■ **Document excerpt**
★ ★ ★

Created by Phoenix Australia and The Police Association Victoria, BlueHub’s focus is to deliver evidence-based interventions that support the recovery of police officers presenting with PTSD due to the often-traumatic nature of their work.
Anna says the PTSD treatment guidelines and summary resources developed by Phoenix Australia are pivotal in enabling clinicians to support clients who are affect by trauma.
“The guidelines are foundational to the work I do on a daily basis because they outline specific standards and offer a clear understanding of what is expected in best practice when working with people affected by trauma.” she says.
“As a clinical psychologist, I value providing evidence-based interventions and the guidelines speak directly to the current evidence. They are essential to everything I do when treating clients who are affect by trauma, and underpin my clinical work.”
Anna says the guidelines include supporting information about working with special populations, such as emergency services personnel, which is particularly valuable and relevant when working with police officers as it provides important details around organisational factors and the unique presentation of symptoms that are often evident in this cohort.
She adds that sharing some detail of the guidelines with her clients can also reassure them that the treatment being recommended to them is effective and proven.
“I talk to clients about why a certain treatment is considered first line treatment and the evidence supporting it. If they are wanting more information, or to better understand why I’m suggesting a particular treatment, I can refer them to the guidelines,” says Anna.

★ ★ ★

■ **Task 1**
Which two organizations created BlueHub, according to the BlueHub article?
■ **Task 2**
Pick up the BlueHub article after its final sentence and keep writing it.
The data that comes next is separate from the BlueHub article.

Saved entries
★ ★ ★

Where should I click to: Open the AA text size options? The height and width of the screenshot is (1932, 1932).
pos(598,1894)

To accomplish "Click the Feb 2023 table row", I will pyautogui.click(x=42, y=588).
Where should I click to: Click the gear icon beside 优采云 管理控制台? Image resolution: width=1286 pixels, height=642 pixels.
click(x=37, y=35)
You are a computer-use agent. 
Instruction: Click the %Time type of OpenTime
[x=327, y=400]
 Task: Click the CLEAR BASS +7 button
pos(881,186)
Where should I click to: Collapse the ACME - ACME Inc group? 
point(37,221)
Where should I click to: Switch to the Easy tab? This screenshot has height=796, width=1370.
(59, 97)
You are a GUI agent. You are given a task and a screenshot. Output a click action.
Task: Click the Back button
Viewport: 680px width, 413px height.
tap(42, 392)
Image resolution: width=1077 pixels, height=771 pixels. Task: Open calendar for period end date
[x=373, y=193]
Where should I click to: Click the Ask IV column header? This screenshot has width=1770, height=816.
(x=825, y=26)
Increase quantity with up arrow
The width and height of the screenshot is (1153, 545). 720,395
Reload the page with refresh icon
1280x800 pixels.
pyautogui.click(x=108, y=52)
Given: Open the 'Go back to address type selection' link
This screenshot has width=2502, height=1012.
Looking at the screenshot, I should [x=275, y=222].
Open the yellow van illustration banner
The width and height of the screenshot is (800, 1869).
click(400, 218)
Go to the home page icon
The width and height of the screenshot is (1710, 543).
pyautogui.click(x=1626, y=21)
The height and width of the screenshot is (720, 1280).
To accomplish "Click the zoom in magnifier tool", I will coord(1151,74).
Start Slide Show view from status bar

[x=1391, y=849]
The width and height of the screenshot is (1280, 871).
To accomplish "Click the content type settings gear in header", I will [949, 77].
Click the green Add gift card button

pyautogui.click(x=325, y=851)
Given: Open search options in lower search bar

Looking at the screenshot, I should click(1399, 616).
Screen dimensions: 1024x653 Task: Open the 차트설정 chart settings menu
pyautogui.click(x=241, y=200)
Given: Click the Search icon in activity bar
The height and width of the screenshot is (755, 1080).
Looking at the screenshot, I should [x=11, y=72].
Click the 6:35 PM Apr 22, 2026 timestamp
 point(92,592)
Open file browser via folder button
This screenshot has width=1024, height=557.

★ ★ ★

■ **Final answer 1**
Phoenix Australia and The Police Association Victoria.

■ **Final answer 2**
“This helps clients make informed decisions about their treatment. Clients may want to know that the treatment their clinician is suggesting will benefit them and the guidelines can provide this reassurance. Conversely, if they are not being offered a recommended treatment, these guidelines can be used as a basis to raise questions with their treating clinician to help them better understand why they are not being offered first line approaches.”
“It can be scary to engage in psychological treatment for the first time and informing clients about the evidence supporting a treatment can go a long way in terms of their commitment to treatment, which has a positive impact on treatment outcomes.”
Anna believes the guidelines also provide a reliable resources for clinicians as they continue to learn and build their experience while working with people who are affected by trauma.
“The completion of a Masters in Clinical Psychology does not make you an expert in trauma, nor does it provide you with direct training in psychological interventions to treat people affected by trauma. However, it would be safe to say that nearly all psychologists come across presentations of trauma in their clinical work,” she says.
“As psychologists, we must bring appropriate skills to our clinical practice, having a trusted source of evidence-based information to guide our work is invaluable. The PTSD guidelines provide a wealth of knowledge about screening assessment, diagnosis, comorbidities, and of course, which psychological intervention is recommended.. This helps clinicians better understand what clinical training they might need to treat people affected by trauma or may help inform whom they should be referring their client to if they do not have the relevant training or expertise.”
While there is increasing public awareness of PTSD, myths and misconceptions are still prevalent and Anna believes this can deter some people suffering with trauma from getting the care they need.
She says making the PTSD guidelines as accessible as possible to clinicians and consumers is important. Anna is aware that Phoenix Australia has been working hard on this and have recently created new guideline summary materials that are really clear and succinct. She thinks this will go a long way in ensuring that the information from the guidelines is as accessible as possible for practitioners and consumers alike.
Anna says that work also needs to be done to encourage more people experiencing the effects of trauma to seek help.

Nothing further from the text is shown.